Jenny Roberts has never made any secret of the fact that she is a trans woman. She underwent gender reassignment in 1996 and identified as lesbian shortly after.  An avid reader, she found great difficulty in sourcing the lesbian and feminist books that interested her and which she felt were vital to her understanding of women’s culture. At that time there were a number of /political/community bookshops that served the feminist and lesbian market but only one shop specifically serving the feminist/lesbian community (Silver Moon in London).

Running a bookshop appealed to Jenny and she saw it as a chance to get involved in, and give something back to, the lesbian community that had accepted her so readily - rather than as a money-making project (which it never was).  Libertas! Opened its doors at 40 Gillygate, York in November 1998 with an opening ceremony by crime author Val McDermid and a massive party (an early taster for the York Lesbian Festival) in the vast Georgian magnificence of the City’s Assembly Rooms. About one hundred women were queuing outside the shop before opening and the interest was so great that numbers entering the new shop had to be regulated by staff at the entrance. The name Libertas! was suggested by one of Jenny’s friends. Libertas is the goddess of freedom and liber is the latin for both ‘book’ and ‘free’. It seemed a good name for a project serving a community which  still had so many causes to strive for.

Exercises -
**a.** Translate this sentence from the passage about the Libertas! bookshop into Spanish: "The name Libertas! was suggested by one of Jenny’s friends."
**b.** From the passage about the Libertas! bookshop, output the text from "Jenny Roberts has" up to and including "Moon in London).".
**c.** List every number written in digits in the passage about the Libertas! bookshop.
None of the items are needed to complete the tasks.

Items for locating text and elements:
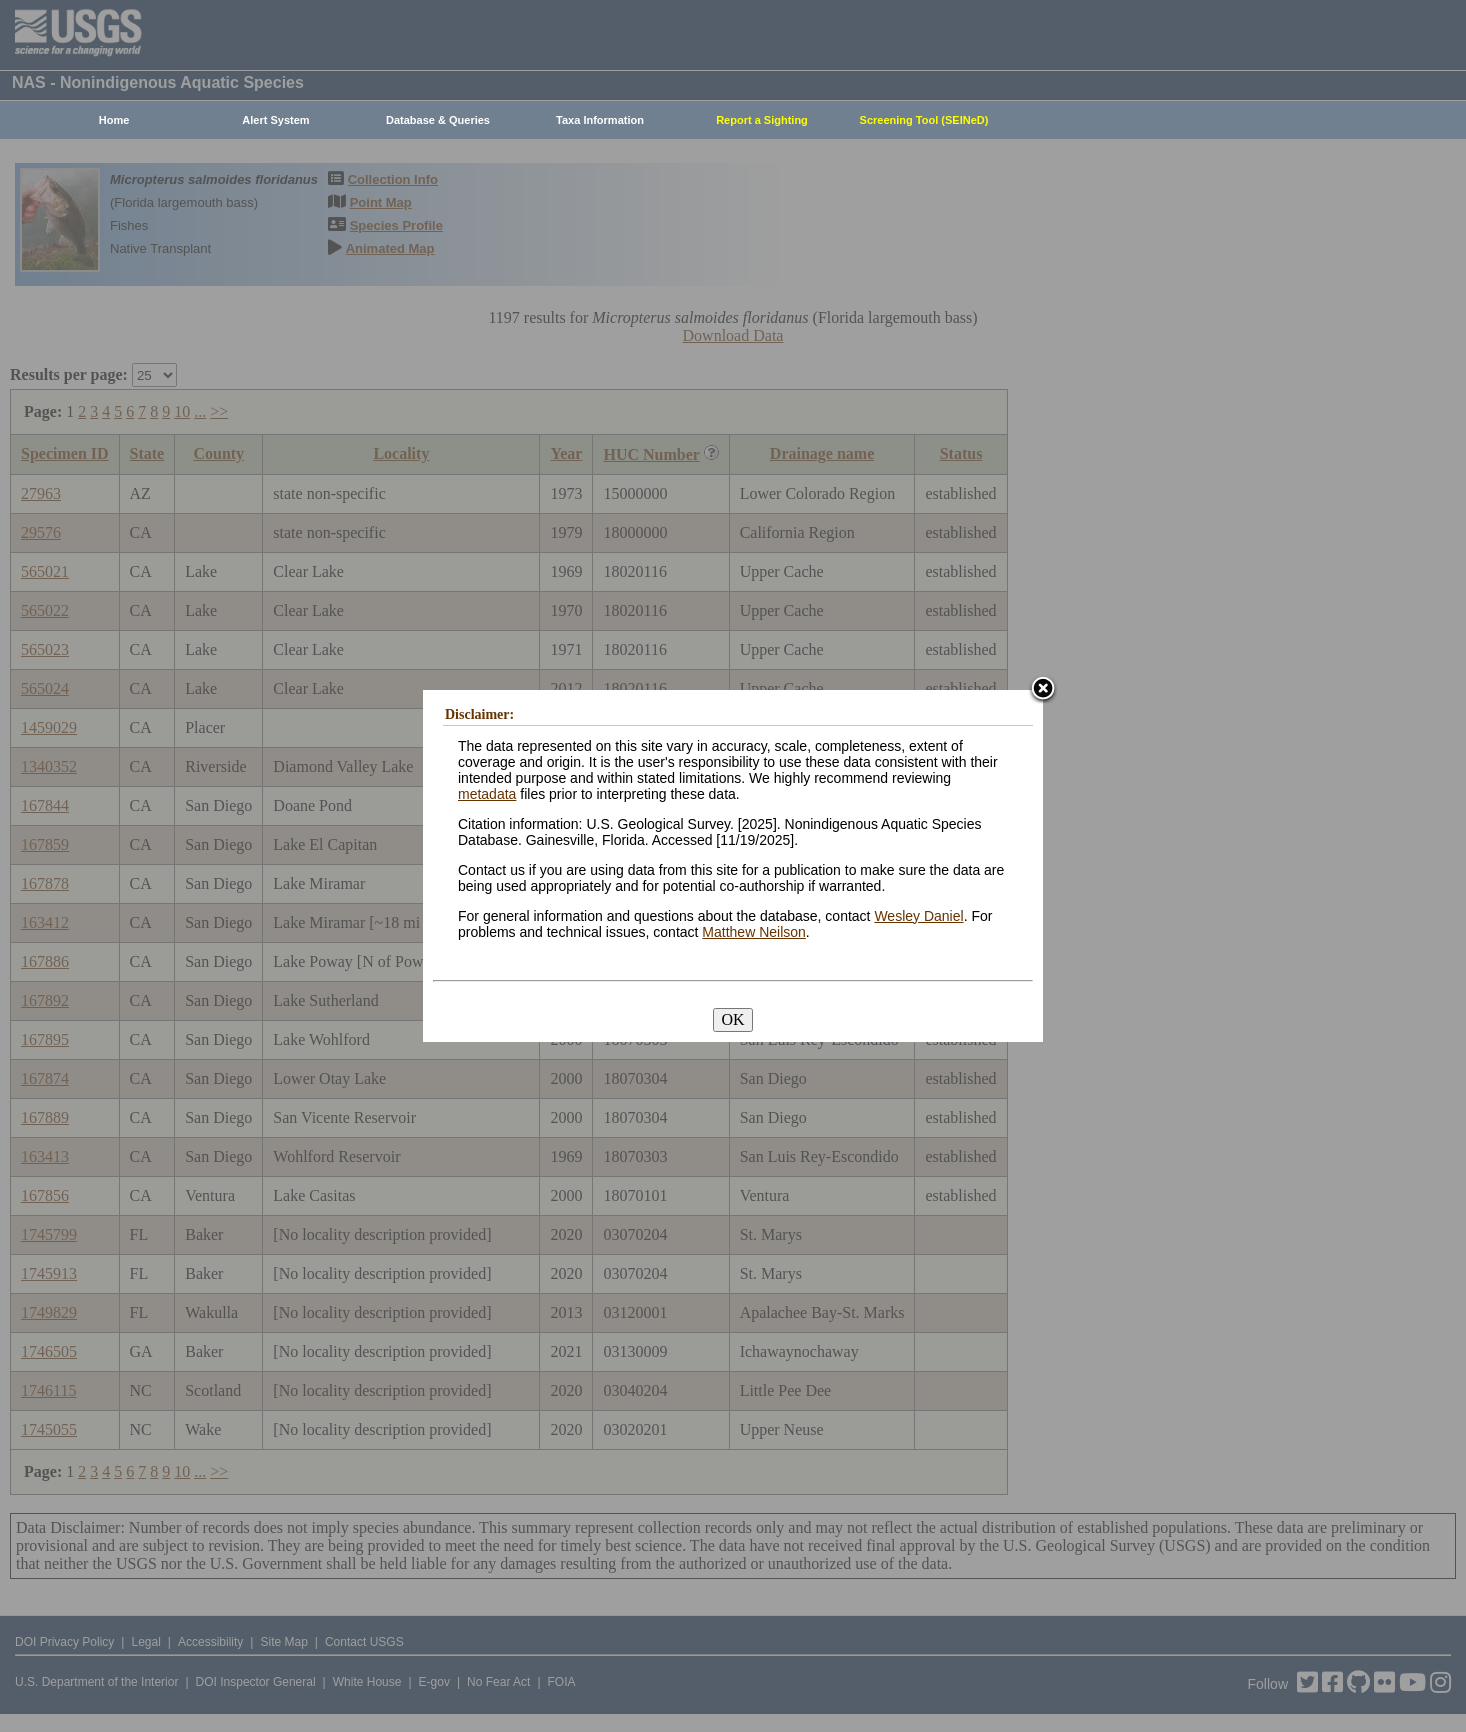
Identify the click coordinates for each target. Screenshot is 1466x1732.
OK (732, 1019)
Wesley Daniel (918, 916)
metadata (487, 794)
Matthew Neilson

Results for each task -
**a.** El nombre Libertas! lo sugirió una de las amistades de Jenny.

**b.**
Jenny Roberts has never made any secret of the fact that she is a trans woman. She underwent gender reassignment in 1996 and identified as lesbian shortly after.  An avid reader, she found great difficulty in sourcing the lesbian and feminist books that interested her and which she felt were vital to her understanding of women’s culture. At that time there were a number of /political/community bookshops that served the feminist and lesbian market but only one shop specifically serving the feminist/lesbian community (Silver Moon in London).

**c.**
1996
40
1998